> EXERCISE GOAL
Could you output exactly the lines from the one containing "Given: Show both teams combined filter" through the end of the records below, and nothing more?

#### SUPPLIED ENTRIES ####

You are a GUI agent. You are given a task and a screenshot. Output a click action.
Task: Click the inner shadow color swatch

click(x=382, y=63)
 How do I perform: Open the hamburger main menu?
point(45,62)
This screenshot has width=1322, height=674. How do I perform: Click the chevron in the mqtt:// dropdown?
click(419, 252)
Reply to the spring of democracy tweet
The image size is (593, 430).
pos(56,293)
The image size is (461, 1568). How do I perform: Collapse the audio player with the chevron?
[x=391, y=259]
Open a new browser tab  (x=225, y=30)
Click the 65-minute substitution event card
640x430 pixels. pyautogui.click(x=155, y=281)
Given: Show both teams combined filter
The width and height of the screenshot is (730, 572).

####

> RESULT FOR THIS EXERCISE
Given: Show both teams combined filter
The width and height of the screenshot is (730, 572).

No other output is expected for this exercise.